RantCompilers != Parsers
This is just something that really annoys me. There is a common misconception that compilers are mostly about parsing the code. This couldn’t be further from the truth. About the easiest step in building a compiler is parsing the text into some form of machine readable format. There are great tools to help you there, and a lot of information.
It is the next stage that is complex, taking the machine readable format (AST) and turning that into executable. There is a lot less information about that, and that tends to be a pretty gnarly sort of a problem.
As the title says, this post is here just to make sure that people distinguish between the two.
More posts in "Rant" series:
- (20 Jul 2012) SignalR, Crazyiness, Head Butting & Wall Crashing
- (08 Sep 2011) Who thought THIS was a good idea?!
- (19 Oct 2009) Compilers != Parsers
- (05 Dec 2006) CSC Is Stupid
Comments
I guess, it depends on many things, such as how unruly your grammar is and how deep (wide?) is the semantic gap between the input and the output.
E.g. if you are writing a syntax highlighter for C++ (which spits out HTML), I guess it would be mostly about the parser.

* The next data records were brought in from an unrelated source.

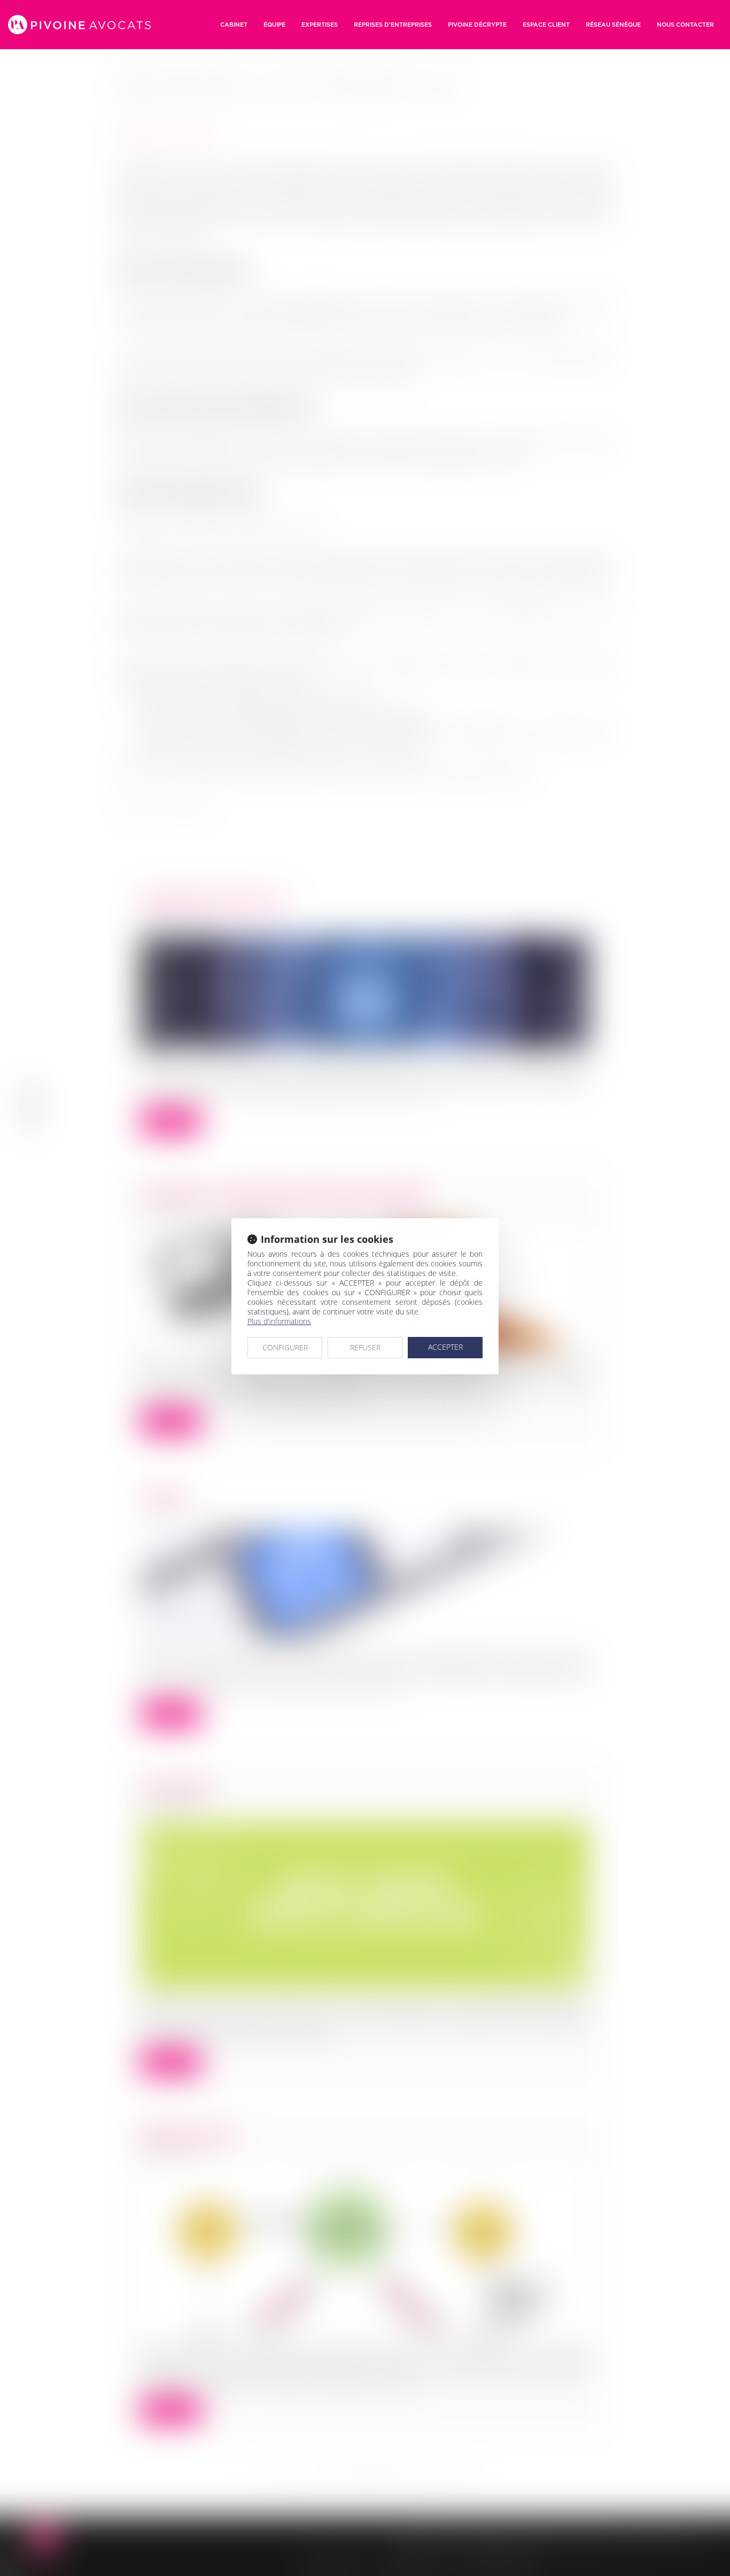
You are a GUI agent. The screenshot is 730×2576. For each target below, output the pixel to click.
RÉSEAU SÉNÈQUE (613, 24)
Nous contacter (685, 24)
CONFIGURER (285, 1347)
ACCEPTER (445, 1347)
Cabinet (233, 24)
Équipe (274, 24)
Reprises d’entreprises (393, 24)
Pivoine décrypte (477, 24)
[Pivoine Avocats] (79, 24)
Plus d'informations (279, 1321)
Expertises (319, 24)
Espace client (546, 24)
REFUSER (365, 1347)
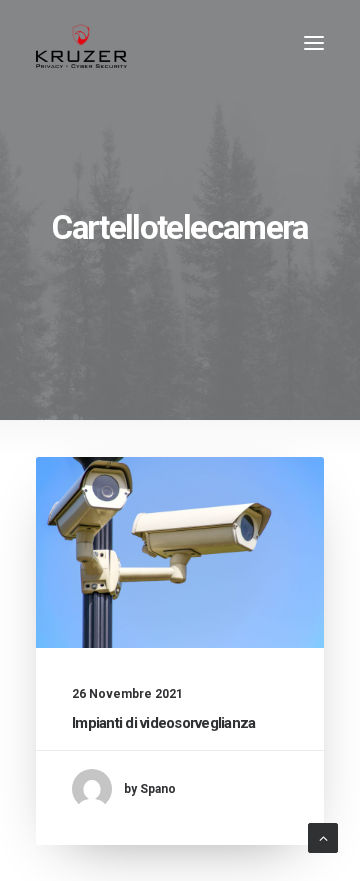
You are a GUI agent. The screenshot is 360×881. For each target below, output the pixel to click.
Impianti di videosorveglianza (163, 723)
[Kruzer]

If you are writing a highly optimizing Pascal compiler (for lack of better example), then it probably wouldn't.
"E.g. if you are writing a syntax highlighter for C++ (which spits out HTML), I guess it would be mostly about the parser"
So if it's not a compiler, then it's not a compiler?
You are so right. It's even worse than that. A parser will produce an AST but without any Type/metadata information in it. For example this line of code from a complete .cs file:
will produce an AST of an assignment expression with a target of an Identifier and a constant. The Identifier may be a local variable, parameter, field, event or property. The parser can't narrow it down completely because it would have to have all the other source files and go through all the referenced assemblies to get that information. It also can't tell in this situation where foo is instance or static. All that, of course, is the compiler's job.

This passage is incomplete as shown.